To express this, I created an artificial Victorian-style sugar egg--the kind with a peephole and a diorama inside.
The peephole symbolizes the accessibility and inaccessibility of the Underground Chinatown history and the stories of its inhabitants. But the peephole is also intended to imply viewer-responsibility. Looking inside is a choice. And once you look, you bear a responsibility to do something about what you see. I don't mean to argue that every Oklahoman who read the newspaper or strolled by the underground entrances had a moral obligation to meet and greet and assist the people living there. But some positive action, some interpersonal and civic engagement was appropriate, and in the case of Shirk, who most famously led the newspapers into the abandoned habitats, publicity was a positive contribution but not enough given his influence as a leading citizen. So the existence of the peephole in my artwork implicates all of us who learn about the underground today, as well as all of those who glimpsed the place during our city's history. The word "peephole" itself I use advisedly here because I like its unsavory associations, its allusion to voyeurism. So many of us (and yes I'd include myself here) who have become curious about the underground story are surely attracted to its exoticism, its fringe undertones. The most persistent public memories were those about underground opium dens, gambling, and murderous thugs.
This lurid dimension of OKC's public memory is reflected in the color tones and textures of the artwork's interior. I lined the egg with red firecracker paper from the Lunar New Year celebrations in our contemporary (aboveground, thriving, and visible ) Asian District. (I'll briefly discuss the significance of the New Year symbolism in a moment.) In the center of the egg is a red lacquer trunk containing the Mandarin Chinese character for "remember." Within the trunk is a photograph c. 1918 of a Chinese woman who is probably the wife of Faug Kwai, an immigrant who worked in downtown OKC during the early years of the "underground" and may have been a resident and/or merchant there. His mailing address is a Chinese restaurant on Broadway. The other items in the trunk are photocopies of artifacts from Kwai's personal papers in the archives of the Oklahoma History Center. Kwai's box was the only one listed in the History Center's special collection holdings, and it is still labeled as "unprocessed." Its research finding-aid category is "Diversity." I cannot overstate the significance that his is the only Chinese-immigrant collection in the History Center's impressive database. It contains two personal letters, a framed photograph, and two legal deeds regarding a small parcel of property in Waco, Texas.

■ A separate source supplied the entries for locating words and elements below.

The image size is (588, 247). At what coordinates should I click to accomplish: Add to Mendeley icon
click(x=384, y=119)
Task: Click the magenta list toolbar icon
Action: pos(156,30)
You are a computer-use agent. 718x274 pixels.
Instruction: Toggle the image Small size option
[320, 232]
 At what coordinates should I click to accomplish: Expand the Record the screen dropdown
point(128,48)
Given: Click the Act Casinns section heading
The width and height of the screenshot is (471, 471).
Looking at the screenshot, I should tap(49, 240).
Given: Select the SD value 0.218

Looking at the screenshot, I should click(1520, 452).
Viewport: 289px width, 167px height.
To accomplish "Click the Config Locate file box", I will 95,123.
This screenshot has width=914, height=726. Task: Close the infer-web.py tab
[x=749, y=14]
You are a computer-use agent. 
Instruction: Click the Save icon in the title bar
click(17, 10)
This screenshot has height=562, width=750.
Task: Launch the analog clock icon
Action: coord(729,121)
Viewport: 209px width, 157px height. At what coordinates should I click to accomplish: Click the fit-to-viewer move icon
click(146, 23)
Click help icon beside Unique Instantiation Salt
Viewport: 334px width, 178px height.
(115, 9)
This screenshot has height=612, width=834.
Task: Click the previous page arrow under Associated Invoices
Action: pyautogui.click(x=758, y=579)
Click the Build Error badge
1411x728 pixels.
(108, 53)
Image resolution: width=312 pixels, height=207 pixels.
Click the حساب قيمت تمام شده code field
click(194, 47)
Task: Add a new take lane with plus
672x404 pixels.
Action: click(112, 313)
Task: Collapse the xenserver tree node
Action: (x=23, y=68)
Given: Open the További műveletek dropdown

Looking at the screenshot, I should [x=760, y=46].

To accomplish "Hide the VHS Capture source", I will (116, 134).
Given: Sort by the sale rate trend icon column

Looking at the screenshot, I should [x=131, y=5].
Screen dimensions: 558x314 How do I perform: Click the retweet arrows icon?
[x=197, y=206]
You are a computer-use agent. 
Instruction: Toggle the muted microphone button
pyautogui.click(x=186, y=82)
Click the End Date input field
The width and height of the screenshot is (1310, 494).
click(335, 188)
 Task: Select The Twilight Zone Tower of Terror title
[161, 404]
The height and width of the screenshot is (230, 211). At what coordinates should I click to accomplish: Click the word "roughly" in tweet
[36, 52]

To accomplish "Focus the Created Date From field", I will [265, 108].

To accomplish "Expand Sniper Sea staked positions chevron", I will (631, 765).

The exterior of the egg is gray, the color of urban concrete. The "icing" ornamentation is gray-tinted spackling paste, something we use to repair, refinish, and conceal things. I've "sugared" the egg with clear glitter to indicate how this history has been "sugar-coated" through its treatment as an urban myth.
The egg itself, a symbol of renewal, is a significant one from my experience during the class because, as Dr. Arrow taught us, the new year is a time when the Chinese congratulate one another for "waking up alive" when, as tradition holds, the Jade Emperor may have instead opted to eliminate us for our missteps and our misuse of the world. I wanted to incorporate Chinese New Year symbolism because it speaks of survival, both deserved and undeserved. Within my egg is an incomplete memory of people who were known and unknown and whose identity is now stored and exhibited in a place that simultaneously celebrates and ignores it.
To me, the artwork is about the enduring value of a culture and community that many chose to overlook as well as what lessons we might take from this history about, for example, other kinds of communities we choose not to engage fully.